The report highlighted a lack of transparency, particularly surrounding the Fed’s CCAR test — which applies to bank holding companies with more than $50 billion in assets — that GAO said may limit banks’ ability to fully understand the assessment and undermine public confidence in the findings. In addition, GAO noted that the Fed has not conducted sufficient analysis on its “severely adverse” scenarios, and pointed out that its model risk management efforts fail to focus on how “component modeling choices affected overall stress test results.”
“The Federal Reserve… continues to annually refine and develop its stress test models. However, limitations in analytical approaches and to disclosure present challenges to risk assessment by the Federal Reserve and to transparency,” GAO said. “In some cases, the Federal Reserve has not always followed its own guidance or principles.”
GAO made a total of 15 recommendations to the agency for improving its stress testing frameworks. The independent watchdog called on the Fed to work with the other federal regulatory agencies to harmonize their approaches to stress testing, and to remove the company-run stress test component from its CCAR test.
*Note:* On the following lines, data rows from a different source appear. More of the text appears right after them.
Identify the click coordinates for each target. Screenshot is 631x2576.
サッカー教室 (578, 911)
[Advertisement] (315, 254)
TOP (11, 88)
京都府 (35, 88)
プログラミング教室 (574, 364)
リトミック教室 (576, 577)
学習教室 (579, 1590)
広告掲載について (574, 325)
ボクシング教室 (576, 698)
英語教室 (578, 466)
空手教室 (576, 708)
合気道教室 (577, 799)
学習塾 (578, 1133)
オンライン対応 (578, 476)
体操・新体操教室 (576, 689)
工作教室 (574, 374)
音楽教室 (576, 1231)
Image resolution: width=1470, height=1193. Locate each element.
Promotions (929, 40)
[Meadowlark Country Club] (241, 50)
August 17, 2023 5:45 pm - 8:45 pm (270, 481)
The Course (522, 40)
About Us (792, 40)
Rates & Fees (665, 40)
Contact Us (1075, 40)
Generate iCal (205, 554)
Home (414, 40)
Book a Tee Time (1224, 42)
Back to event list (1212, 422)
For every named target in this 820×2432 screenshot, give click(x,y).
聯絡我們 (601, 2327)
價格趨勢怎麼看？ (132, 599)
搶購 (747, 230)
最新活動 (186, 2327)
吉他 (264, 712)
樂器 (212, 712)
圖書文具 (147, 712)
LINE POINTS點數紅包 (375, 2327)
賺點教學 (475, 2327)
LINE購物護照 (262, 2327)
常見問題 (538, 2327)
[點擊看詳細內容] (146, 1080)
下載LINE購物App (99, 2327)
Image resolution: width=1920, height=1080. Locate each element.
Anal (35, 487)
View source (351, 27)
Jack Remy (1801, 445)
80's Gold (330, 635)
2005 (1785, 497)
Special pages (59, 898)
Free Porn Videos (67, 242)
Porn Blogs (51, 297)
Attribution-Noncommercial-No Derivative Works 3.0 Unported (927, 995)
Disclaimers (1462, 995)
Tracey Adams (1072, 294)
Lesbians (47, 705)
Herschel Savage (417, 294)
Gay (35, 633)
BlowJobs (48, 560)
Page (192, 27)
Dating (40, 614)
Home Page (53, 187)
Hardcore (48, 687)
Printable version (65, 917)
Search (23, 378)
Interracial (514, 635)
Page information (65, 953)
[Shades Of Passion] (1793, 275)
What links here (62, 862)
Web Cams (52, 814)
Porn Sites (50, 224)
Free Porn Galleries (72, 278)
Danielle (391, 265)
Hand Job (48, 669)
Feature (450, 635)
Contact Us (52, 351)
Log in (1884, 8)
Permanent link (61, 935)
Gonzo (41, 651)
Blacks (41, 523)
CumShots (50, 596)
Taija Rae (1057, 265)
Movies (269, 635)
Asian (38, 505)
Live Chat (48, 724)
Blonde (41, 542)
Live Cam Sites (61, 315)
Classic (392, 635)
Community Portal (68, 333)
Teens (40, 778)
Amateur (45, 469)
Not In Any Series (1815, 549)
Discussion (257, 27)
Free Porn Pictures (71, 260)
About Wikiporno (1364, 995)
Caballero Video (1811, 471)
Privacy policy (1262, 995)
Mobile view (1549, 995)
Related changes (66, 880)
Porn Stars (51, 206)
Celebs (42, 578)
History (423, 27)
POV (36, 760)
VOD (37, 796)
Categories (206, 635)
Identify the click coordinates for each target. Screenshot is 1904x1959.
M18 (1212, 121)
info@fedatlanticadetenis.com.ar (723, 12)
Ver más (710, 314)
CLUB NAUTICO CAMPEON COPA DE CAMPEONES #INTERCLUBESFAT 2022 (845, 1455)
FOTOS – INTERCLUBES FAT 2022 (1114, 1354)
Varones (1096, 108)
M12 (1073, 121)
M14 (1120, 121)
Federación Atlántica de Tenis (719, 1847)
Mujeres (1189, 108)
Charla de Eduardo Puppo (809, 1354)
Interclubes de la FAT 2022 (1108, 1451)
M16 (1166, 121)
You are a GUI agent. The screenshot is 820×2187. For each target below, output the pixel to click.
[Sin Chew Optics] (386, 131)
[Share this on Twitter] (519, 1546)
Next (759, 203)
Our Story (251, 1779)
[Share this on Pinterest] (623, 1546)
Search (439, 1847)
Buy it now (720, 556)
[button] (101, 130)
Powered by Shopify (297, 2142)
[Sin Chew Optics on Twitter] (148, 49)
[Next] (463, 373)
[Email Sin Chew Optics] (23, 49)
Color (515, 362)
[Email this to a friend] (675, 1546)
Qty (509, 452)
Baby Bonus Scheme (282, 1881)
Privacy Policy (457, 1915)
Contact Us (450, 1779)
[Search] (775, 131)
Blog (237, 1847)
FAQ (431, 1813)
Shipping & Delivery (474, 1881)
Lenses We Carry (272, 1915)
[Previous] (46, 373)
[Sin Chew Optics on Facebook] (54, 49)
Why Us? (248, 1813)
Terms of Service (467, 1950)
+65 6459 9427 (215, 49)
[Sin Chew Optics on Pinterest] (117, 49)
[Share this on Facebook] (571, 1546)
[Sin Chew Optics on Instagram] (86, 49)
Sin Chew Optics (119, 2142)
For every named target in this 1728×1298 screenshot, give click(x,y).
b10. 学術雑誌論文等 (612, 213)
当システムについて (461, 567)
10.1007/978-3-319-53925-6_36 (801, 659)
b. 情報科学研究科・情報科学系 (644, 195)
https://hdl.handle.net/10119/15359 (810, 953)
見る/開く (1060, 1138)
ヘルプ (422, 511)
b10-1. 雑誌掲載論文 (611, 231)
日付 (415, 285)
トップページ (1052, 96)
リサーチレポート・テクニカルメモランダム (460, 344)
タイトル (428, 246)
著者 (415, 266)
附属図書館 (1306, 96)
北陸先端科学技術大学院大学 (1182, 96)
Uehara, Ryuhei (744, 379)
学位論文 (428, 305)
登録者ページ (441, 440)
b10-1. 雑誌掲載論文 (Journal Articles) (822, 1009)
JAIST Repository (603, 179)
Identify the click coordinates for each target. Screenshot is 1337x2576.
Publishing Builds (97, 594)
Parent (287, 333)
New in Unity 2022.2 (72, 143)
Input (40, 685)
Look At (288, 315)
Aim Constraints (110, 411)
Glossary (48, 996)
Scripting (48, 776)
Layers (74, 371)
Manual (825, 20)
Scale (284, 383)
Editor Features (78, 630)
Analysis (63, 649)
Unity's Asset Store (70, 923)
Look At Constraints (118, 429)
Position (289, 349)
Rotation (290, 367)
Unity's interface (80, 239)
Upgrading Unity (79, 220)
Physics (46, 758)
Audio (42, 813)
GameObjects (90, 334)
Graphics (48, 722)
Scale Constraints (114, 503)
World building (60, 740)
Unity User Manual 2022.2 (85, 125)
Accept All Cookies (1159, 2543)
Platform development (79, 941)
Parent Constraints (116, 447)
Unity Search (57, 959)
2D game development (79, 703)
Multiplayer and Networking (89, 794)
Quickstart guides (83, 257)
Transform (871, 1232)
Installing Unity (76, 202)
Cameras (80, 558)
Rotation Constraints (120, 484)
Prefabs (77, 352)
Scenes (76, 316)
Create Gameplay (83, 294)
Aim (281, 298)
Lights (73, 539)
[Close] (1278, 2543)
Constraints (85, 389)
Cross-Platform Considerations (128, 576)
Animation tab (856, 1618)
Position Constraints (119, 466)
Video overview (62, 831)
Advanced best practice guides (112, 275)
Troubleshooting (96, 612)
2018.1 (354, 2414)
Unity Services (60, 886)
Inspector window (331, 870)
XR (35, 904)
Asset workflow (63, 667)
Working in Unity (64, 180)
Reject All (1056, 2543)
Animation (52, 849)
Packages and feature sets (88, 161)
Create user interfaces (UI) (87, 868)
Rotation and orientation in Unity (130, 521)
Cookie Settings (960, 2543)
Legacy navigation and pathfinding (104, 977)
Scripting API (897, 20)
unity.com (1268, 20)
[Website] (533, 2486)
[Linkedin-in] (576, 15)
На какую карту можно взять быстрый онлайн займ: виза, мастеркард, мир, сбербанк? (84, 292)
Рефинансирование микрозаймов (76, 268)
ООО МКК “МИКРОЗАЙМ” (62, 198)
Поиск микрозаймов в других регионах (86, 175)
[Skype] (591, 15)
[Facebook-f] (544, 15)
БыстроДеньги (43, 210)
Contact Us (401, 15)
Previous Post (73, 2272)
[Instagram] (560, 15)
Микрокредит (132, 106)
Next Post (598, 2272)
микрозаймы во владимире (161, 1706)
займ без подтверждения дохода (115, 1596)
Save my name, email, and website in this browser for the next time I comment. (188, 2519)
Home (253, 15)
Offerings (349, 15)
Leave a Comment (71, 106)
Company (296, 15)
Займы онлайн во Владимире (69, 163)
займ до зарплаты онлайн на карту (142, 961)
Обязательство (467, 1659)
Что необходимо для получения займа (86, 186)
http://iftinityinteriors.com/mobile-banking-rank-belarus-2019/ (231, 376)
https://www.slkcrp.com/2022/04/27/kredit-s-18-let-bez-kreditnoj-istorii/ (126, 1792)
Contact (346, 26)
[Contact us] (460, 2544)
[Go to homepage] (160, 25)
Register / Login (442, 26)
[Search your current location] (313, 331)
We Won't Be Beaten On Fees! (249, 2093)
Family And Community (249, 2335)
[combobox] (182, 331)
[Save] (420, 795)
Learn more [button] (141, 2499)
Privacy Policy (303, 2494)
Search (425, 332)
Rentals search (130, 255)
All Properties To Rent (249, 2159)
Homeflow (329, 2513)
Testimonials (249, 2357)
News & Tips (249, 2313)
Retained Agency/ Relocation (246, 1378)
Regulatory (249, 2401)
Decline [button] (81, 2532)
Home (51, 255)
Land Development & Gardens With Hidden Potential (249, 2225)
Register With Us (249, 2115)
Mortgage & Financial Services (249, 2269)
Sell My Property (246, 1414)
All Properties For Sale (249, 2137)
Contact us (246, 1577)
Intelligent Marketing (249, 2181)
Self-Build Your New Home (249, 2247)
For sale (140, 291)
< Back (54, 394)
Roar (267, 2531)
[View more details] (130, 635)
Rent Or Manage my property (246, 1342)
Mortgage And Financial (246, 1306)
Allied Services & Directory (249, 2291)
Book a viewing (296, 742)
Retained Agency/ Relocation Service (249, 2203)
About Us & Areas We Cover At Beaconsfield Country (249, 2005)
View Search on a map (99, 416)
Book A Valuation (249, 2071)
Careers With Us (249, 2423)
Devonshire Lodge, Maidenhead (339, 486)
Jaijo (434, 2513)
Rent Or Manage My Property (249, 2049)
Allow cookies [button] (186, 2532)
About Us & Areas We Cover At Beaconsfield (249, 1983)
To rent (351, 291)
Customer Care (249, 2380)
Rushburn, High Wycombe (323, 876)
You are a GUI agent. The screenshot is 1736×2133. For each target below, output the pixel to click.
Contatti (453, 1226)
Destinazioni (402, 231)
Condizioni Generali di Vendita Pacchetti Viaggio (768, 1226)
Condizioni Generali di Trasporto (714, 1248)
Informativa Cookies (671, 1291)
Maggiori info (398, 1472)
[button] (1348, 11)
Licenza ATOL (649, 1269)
GAO also recommended that the Fed improve transparency by publicly disclosing more detailed information on its methodology, decision-making process and “stronger or leading practices” observed during CCAR assessments, and establish procedures for responding to CCAR banks. In addition, GAO encouraged the Fed to re-assess and adjust its severely adverse scenario and design and implement processes and systems to better manage model risk.